▶ What you have to do
Reproduce word for word the stretch of the lecture on matrices from "Now, another very" through "really used it?".

▶ Text to read
Here’s another example. Another little baby two by two matrix, and in this case it’s this. You will later come to understand that you’ll look at that matrix so — the same way but so far you look at just a matrix and you know what it means in terms of its input, output entries, right? If I write a matrix down, there’s zeros, you know what it means. If there is large entries, you know what it means. If there’s negative numbers, you know what it means. In terms of just how the input affects the output. So that much you have. That should be wired into you by now. You will actually develop something like that for dynamics matrices. So certainly for two by twos and three by threes you’ll start getting a real — very good idea. You’ll look at that and get a rough idea. There’s gonna have to be some complication to really know what happens but that’s the idea. So here’s the vector field here and you can kind of get a pretty good idea for it. Here it looks like the trajectories are kind of elliptical. Now, I’ll tell you what you can’t tell by your eyeball here is — unless you were super duper careful. You can’t tell if the trajectories are actually — are they winding in or are they winding out? You’d have to really kind of trace this very carefully and figure out if — when you kinda come around one cycle, you’re bigger or smaller than you were before. Okay. So that’s, I think, not obvious from here. It will be very obvious to you in a week as to how to do that. But that’s the idea. Okay.

Now, another very useful thing is a block diagram. So you can write Xdot=AX this way. By the way, it’s done not with differentiators but with integrators. So that’s — and there’s historical reasons for it. Well, I’ll tell you what the historical reason — actually, does anyone know the historical reasons for it? It’s entirely likely that you’re all too young to have any — this is in the deep — this is — we’re talking slide — we’re talking before slide rules here. Anyone here ever use a slide rule? Cool, zero, you did. That is so cool. Did you do it as a joke or, no, you really used it?

Items stored from a collection

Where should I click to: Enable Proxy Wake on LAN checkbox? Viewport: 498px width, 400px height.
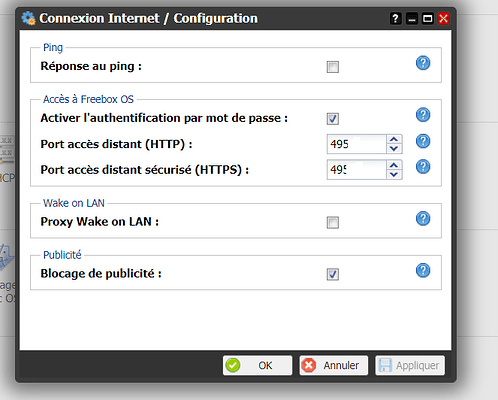tap(333, 222)

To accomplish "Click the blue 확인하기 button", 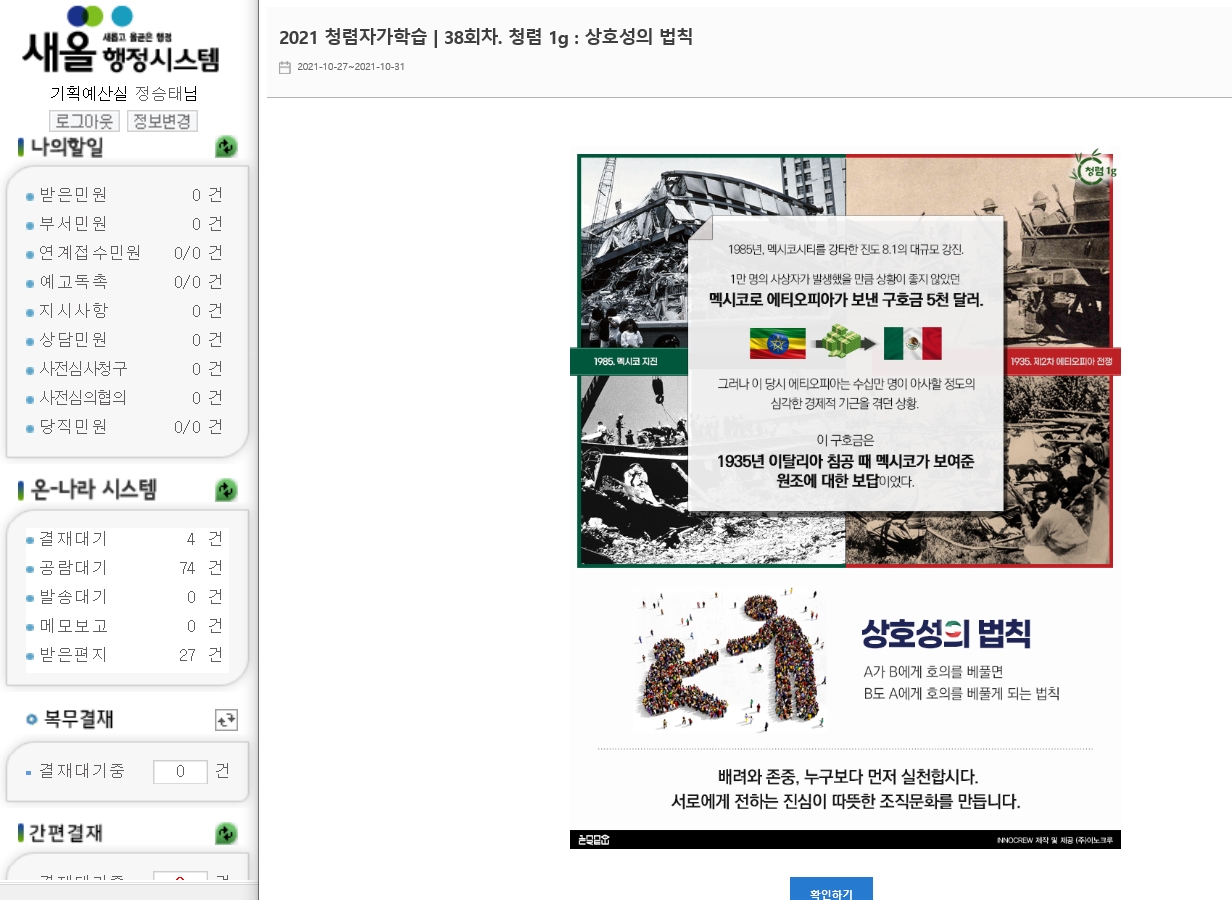I will click(x=830, y=890).
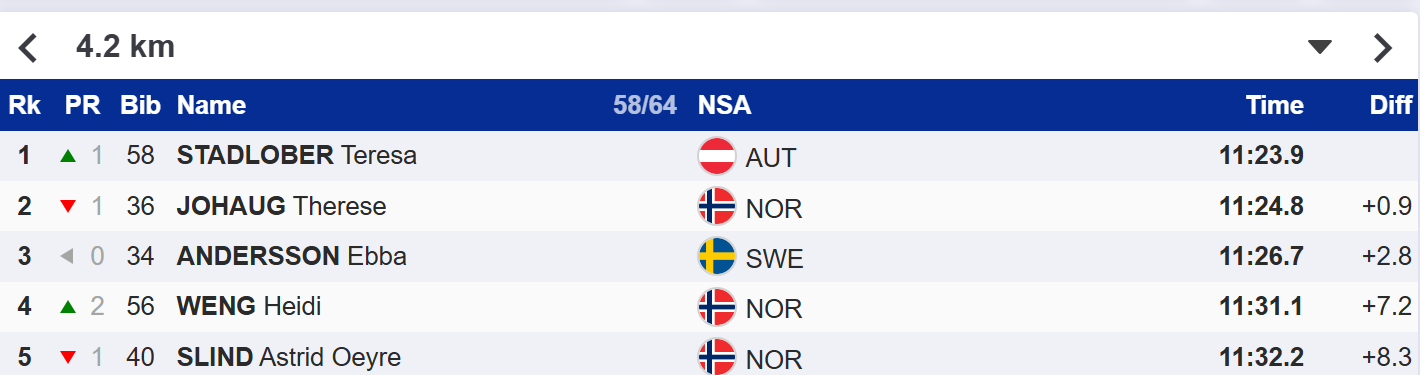Click the green up arrow for Stadlober
Viewport: 1420px width, 375px height.
68,156
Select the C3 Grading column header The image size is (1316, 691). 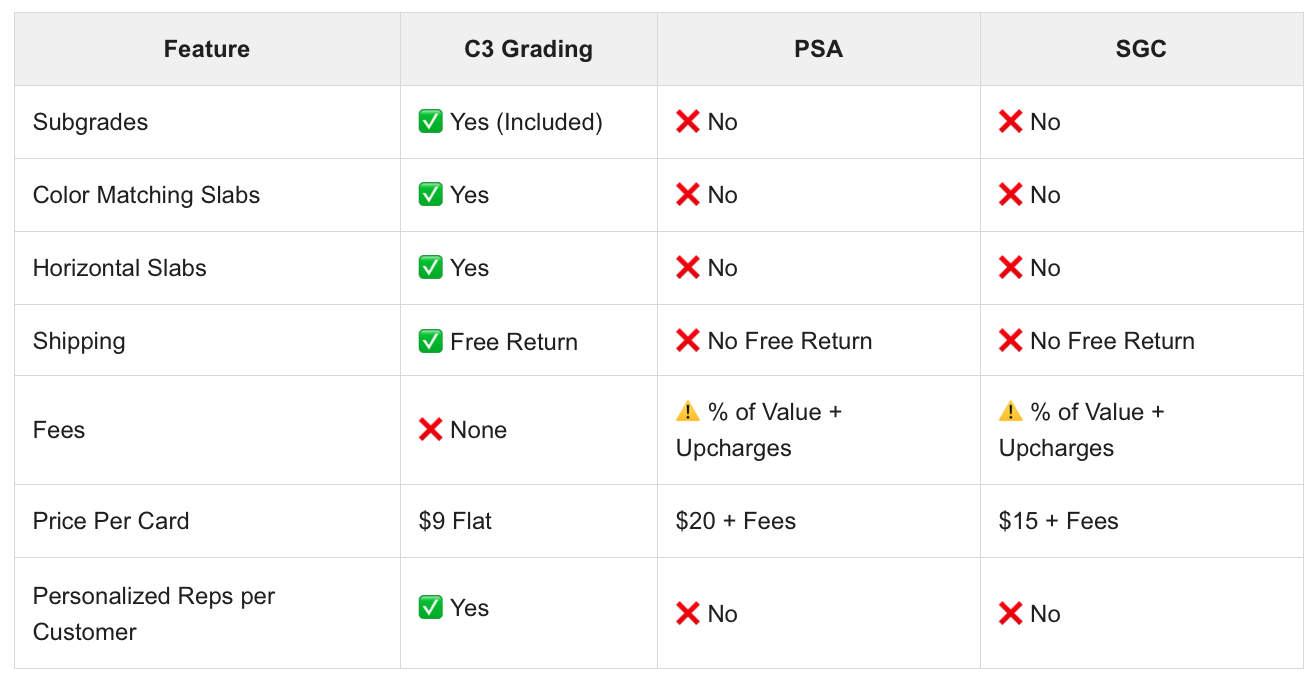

▶ Written answer
Now, another very useful thing is a block diagram. So you can write Xdot=AX this way. By the way, it’s done not with differentiators but with integrators. So that’s — and there’s historical reasons for it. Well, I’ll tell you what the historical reason — actually, does anyone know the historical reasons for it? It’s entirely likely that you’re all too young to have any — this is in the deep — this is — we’re talking slide — we’re talking before slide rules here. Anyone here ever use a slide rule? Cool, zero, you did. That is so cool. Did you do it as a joke or, no, you really used it?